**EXERCISE DIRECTIONS:** Rewrite the material from the line that contains "You are a GUI" down to the line that contains "Looking at the", replacing "dropdown" with "menu" and keeping everything else the same. Return only those lines, and leave the pictures out of your answer.

**EXERCISE MATERIAL:**
+---+

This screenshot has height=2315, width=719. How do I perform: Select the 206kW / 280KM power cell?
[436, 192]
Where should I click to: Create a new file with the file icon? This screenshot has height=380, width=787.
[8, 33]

+---+

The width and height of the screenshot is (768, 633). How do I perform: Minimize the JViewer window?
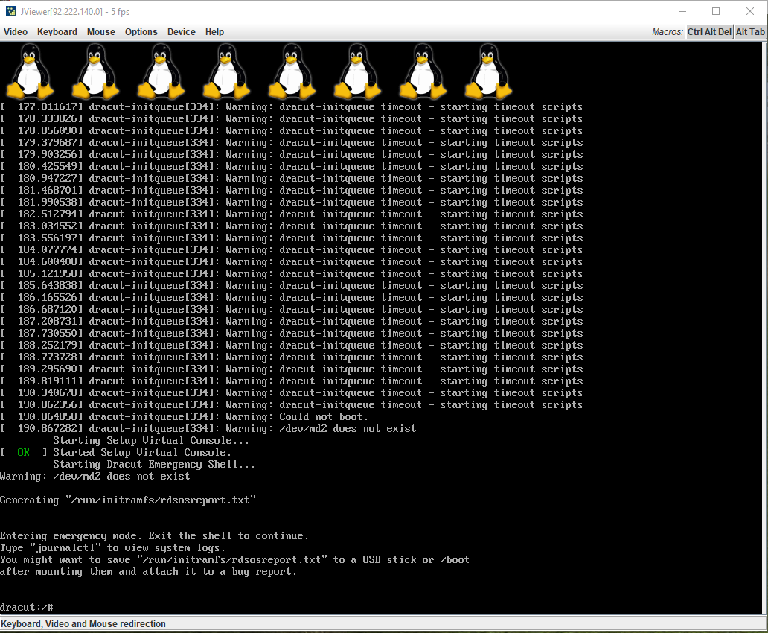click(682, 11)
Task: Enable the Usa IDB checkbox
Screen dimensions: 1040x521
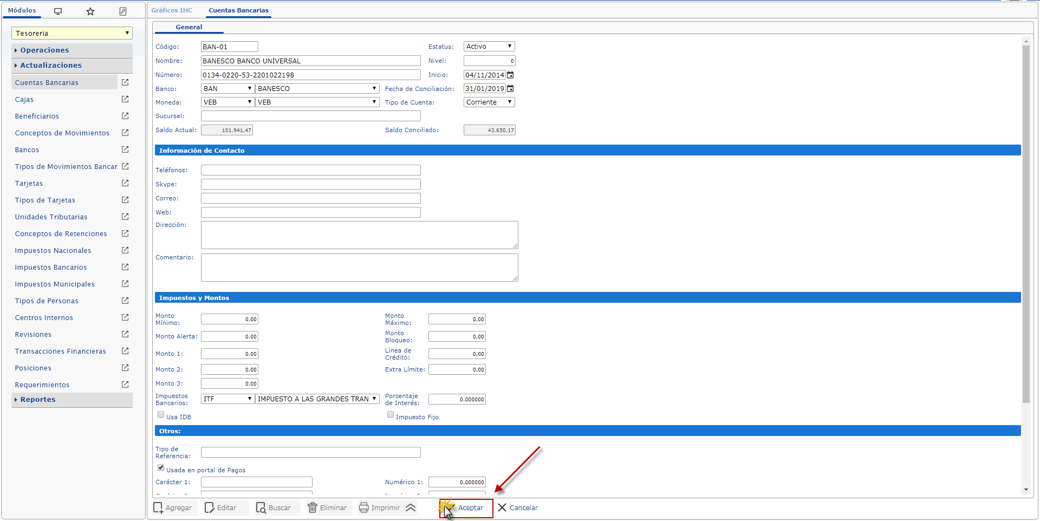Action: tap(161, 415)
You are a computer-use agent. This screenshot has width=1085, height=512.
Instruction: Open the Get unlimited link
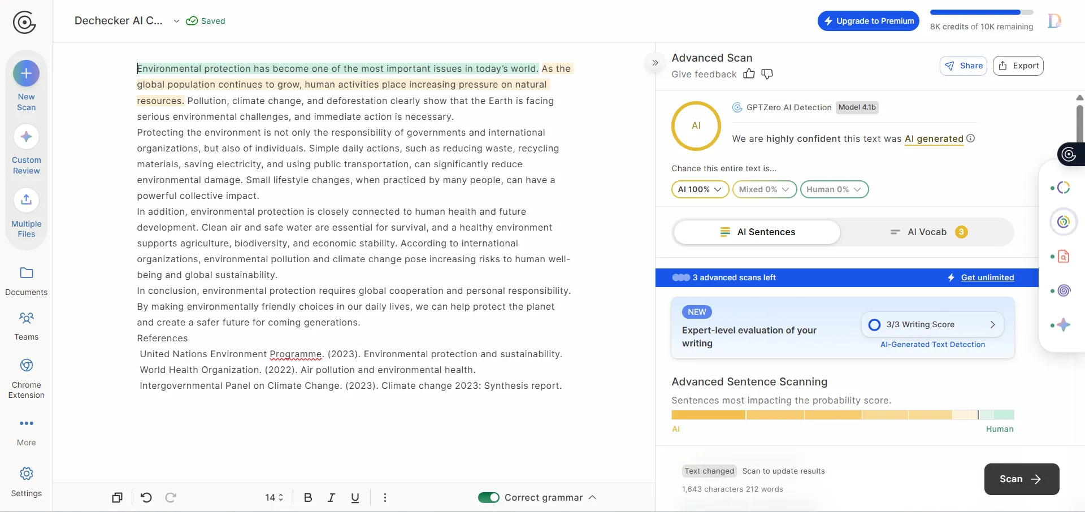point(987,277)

+---+

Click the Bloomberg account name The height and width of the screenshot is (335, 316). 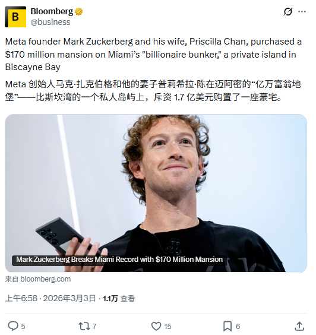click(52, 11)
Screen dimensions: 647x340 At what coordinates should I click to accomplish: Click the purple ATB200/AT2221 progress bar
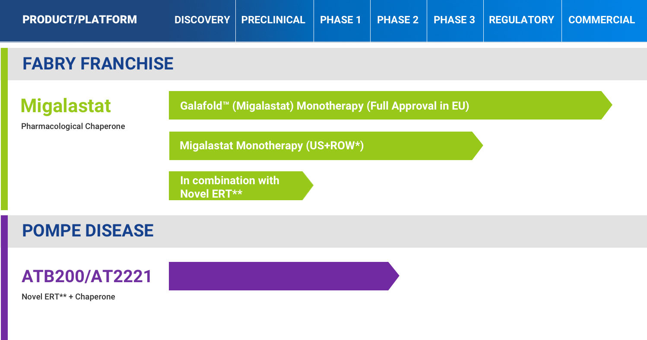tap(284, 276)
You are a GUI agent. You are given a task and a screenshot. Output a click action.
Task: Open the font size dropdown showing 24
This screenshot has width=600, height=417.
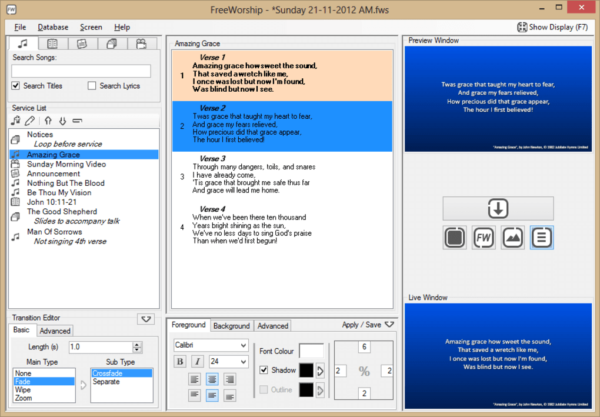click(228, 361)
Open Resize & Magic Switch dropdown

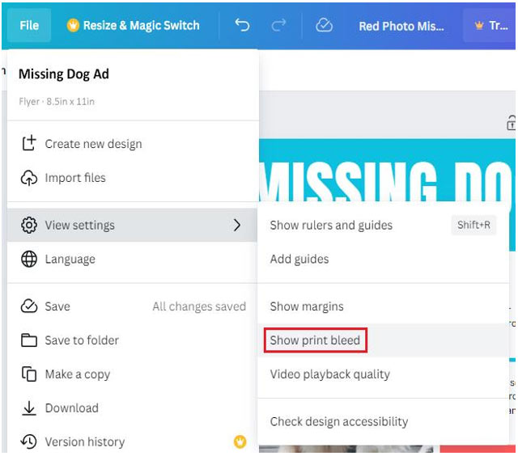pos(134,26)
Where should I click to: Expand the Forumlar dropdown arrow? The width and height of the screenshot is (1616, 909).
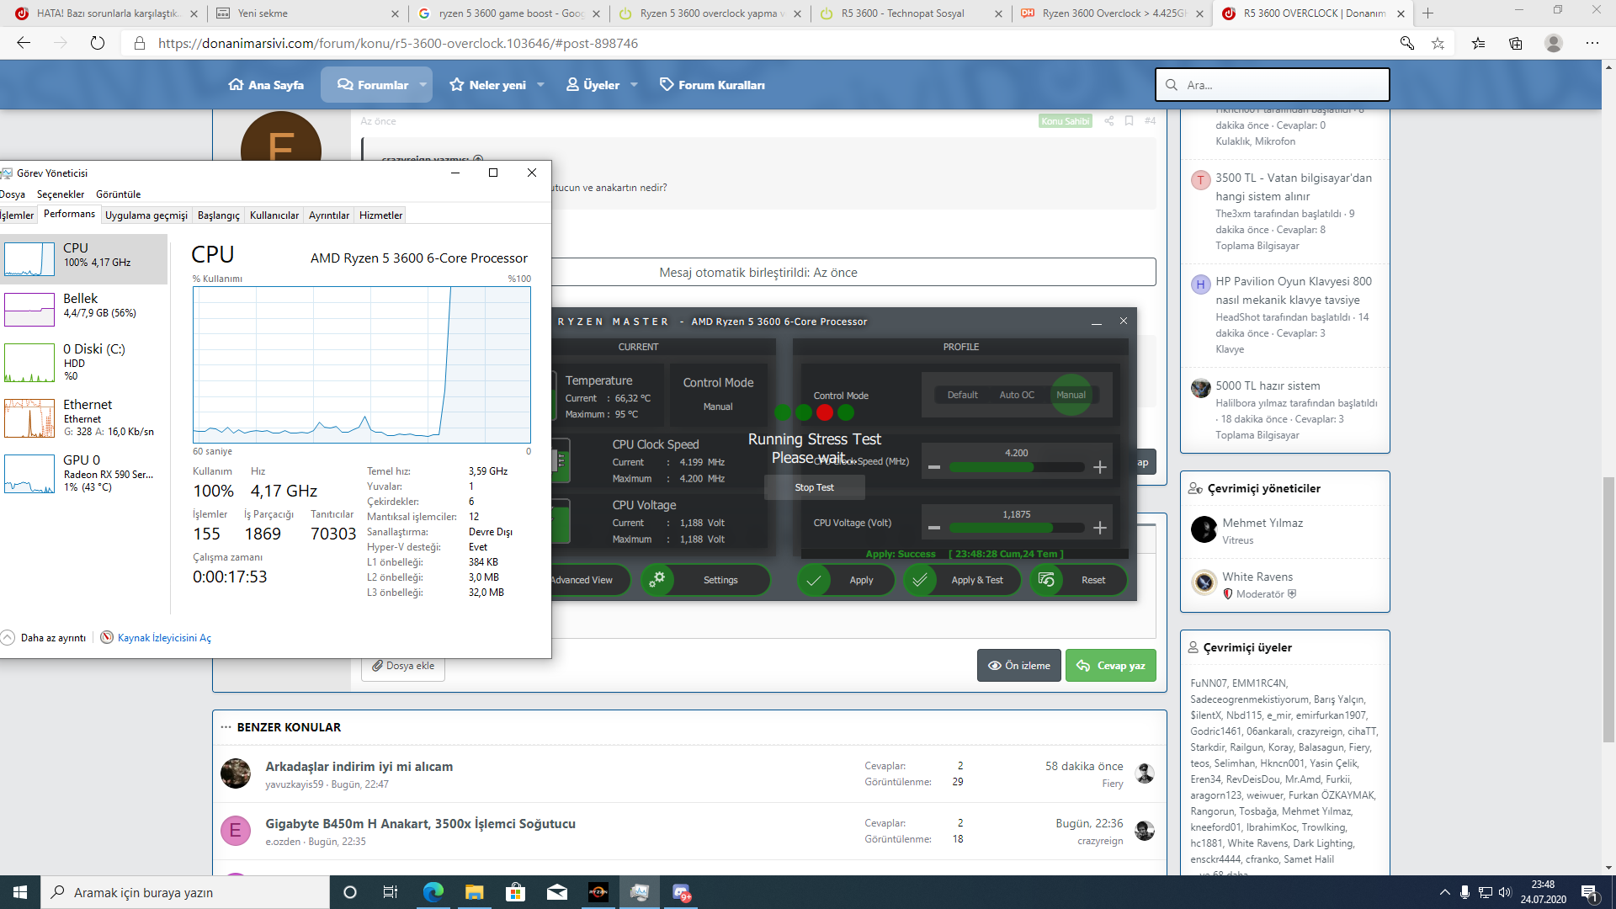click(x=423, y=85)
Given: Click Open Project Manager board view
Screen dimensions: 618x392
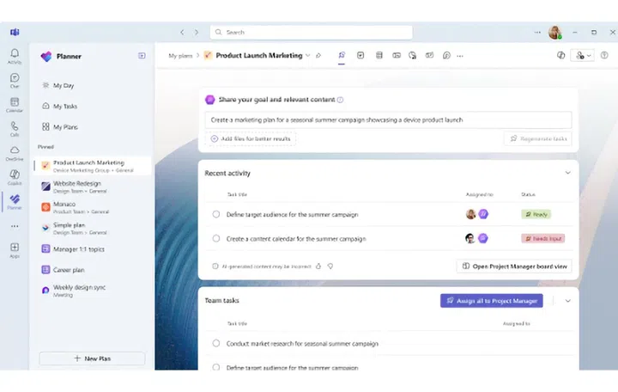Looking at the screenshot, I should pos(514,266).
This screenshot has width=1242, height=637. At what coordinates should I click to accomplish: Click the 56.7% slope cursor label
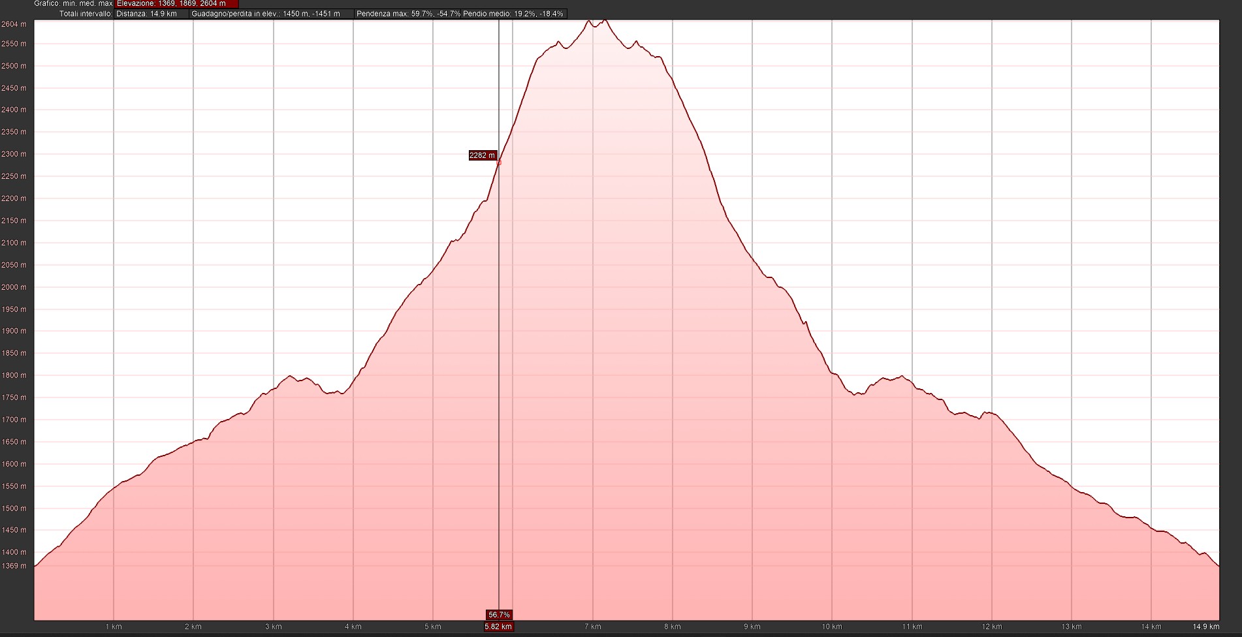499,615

+---+

**ANSWER BELOW:**
You are a GUI agent. You are given a task and a screenshot. Output a click action.
Task: Open the font size menu showing 24
This screenshot has width=600, height=417.
click(228, 361)
Open Resize & Magic Switch menu

pos(134,26)
Where should I click to: Expand the Forumlar menu arrow? The width and height of the screenshot is (1616, 909).
click(x=423, y=85)
Given: Click Open Project Manager board view
Screen dimensions: 618x392
Looking at the screenshot, I should pos(514,266).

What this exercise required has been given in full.